Tout d'abord, il instaure entre l'Union européenne et la Tunisie un
partenariat étendu, qui couvre à la fois les domaines politique, économique et
culturel.
Ensuite, il est le premier d'une nouvelle génération d'accords d'association :
il ouvre la voie à un renouvellement ambitieux de la politique méditerranéenne
de l'Union européenne.
Enfin, il constitue pour la France à la fois l'aboutissement d'un processus
qu'elle a largement soutenu et un nouveau défi, celui d'adapter sa coopération
riche et dense avec ce pays ami.
L'Europe a aujourd'hui pris la mesure de l'importance stratégique de la rive
sud. La Méditerranée a trop longtemps été un espace de tension et de conflits ;
elle doit devenir un espace de paix et de prospérité. La conférence
euro-méditerranéenne de Barcelone constitue, en quelque sorte, l'acte fondateur
d'une « nouvelle conscience méditerranéenne ».
C'est dans cet esprit, et animée d'une telle ambition, que l'Union européenne
a entrepris de renouveler les accords de coopération qui la lient depuis la fin
des années soixante-dix aux pays du sud de la Méditerranée.
La Tunisie a été la première à conclure un tel accord, suivie par Israël et le
Maroc. Cela illustre sa volonté d'avancer résolument vers un nouveau
partenariat avec l'Europe, qui demandera un engagement très fort de part et
d'autre.
En effet, cet accord d'association renouvellera en profondeur la relation
euro-tunisienne de trois manières.
D'abord, en élargissant considérablement les domaines de coopération.

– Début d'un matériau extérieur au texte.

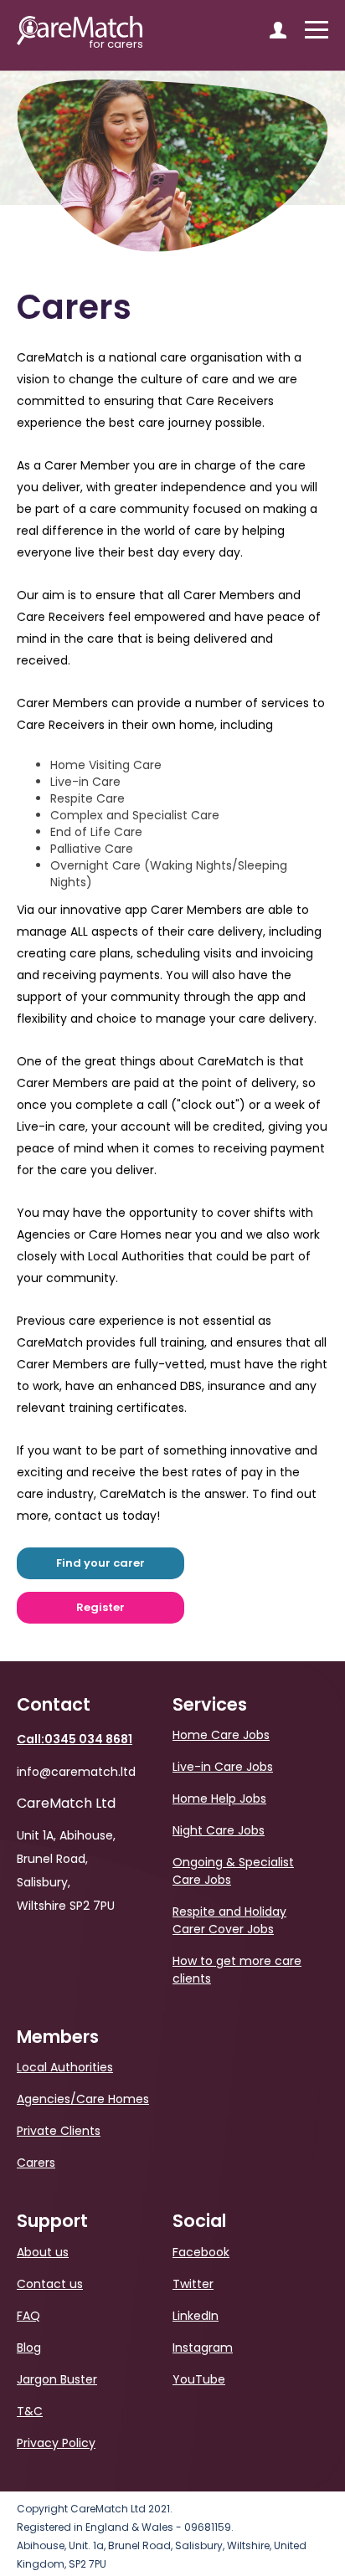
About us (43, 2252)
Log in (278, 30)
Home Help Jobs (219, 1798)
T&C (30, 2411)
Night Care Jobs (218, 1830)
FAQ (28, 2315)
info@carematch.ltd (76, 1771)
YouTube (198, 2379)
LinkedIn (195, 2315)
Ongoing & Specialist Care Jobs (233, 1871)
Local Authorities (65, 2067)
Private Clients (58, 2130)
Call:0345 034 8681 (74, 1739)
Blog (29, 2347)
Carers (36, 2162)
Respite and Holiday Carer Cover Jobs (229, 1920)
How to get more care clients (236, 1970)
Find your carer (100, 1563)
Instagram (202, 2347)
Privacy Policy (56, 2443)
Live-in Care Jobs (222, 1766)
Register (100, 1607)
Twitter (193, 2284)
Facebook (200, 2252)
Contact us (50, 2284)
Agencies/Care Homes (83, 2099)
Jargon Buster (57, 2379)
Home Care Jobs (221, 1735)
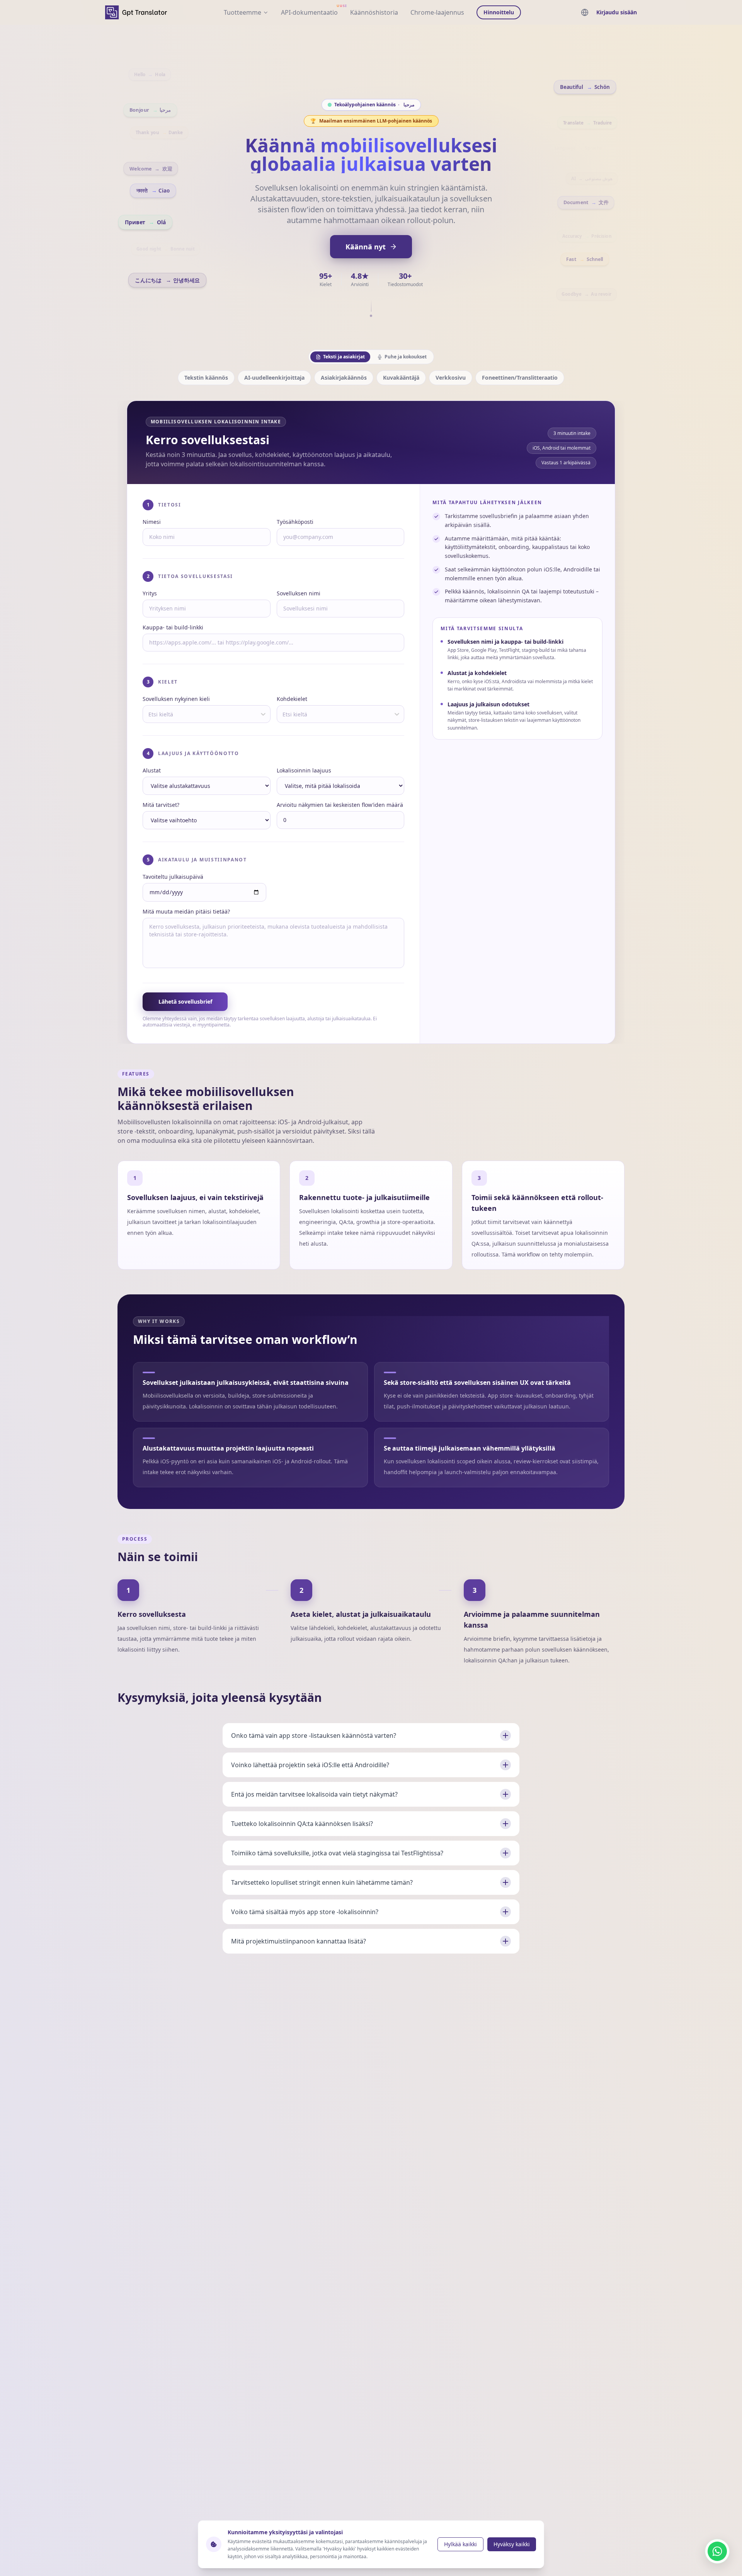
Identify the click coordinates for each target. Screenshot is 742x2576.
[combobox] (149, 714)
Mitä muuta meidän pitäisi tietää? (186, 911)
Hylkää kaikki (460, 2544)
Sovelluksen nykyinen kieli (176, 698)
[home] (136, 12)
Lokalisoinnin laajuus (304, 770)
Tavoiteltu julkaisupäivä (173, 876)
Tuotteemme (242, 12)
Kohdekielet (292, 698)
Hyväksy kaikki (512, 2544)
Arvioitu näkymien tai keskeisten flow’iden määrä (340, 804)
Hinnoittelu (498, 12)
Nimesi (152, 521)
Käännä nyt (365, 246)
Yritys (150, 593)
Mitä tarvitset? (161, 804)
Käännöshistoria (374, 12)
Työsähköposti (295, 521)
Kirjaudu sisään (616, 12)
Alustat (152, 770)
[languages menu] (585, 12)
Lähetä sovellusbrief (185, 1001)
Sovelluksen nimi (298, 593)
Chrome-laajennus (437, 12)
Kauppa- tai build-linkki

Un
dialogue politique sera mis en place. La question des services et du droit
d'établissement sera prise en compte.
Ensuite, en approfondissant la coopération. Le respect des droits de l'homme
et des principes démocratiques constitue un élément essentiel de cet accord. La
coopération économique sera renforcée de manière à accompagner l'ouverture de
l'économie tunisienne et à encourager l'intégration régionale.
Enfin, en instituant une réciprocité des engagements, qui est le gage d'un
authentique partenariat. Cela concernera avant tout le régime des échanges,
avec l'établissement progressif d'une zone de libre-échange et l'amélioration
d'un régime commercial préférentiel.
La mise en place progressive d'une zone de libre-échange constitue, à
l'évidence, un défi important pour l'économie tunisienne. Elle nécessitera des
périodes d'adaptation, prévues par l'accord, et un soutien financier important,
que l'Union européenne est prête à apporter.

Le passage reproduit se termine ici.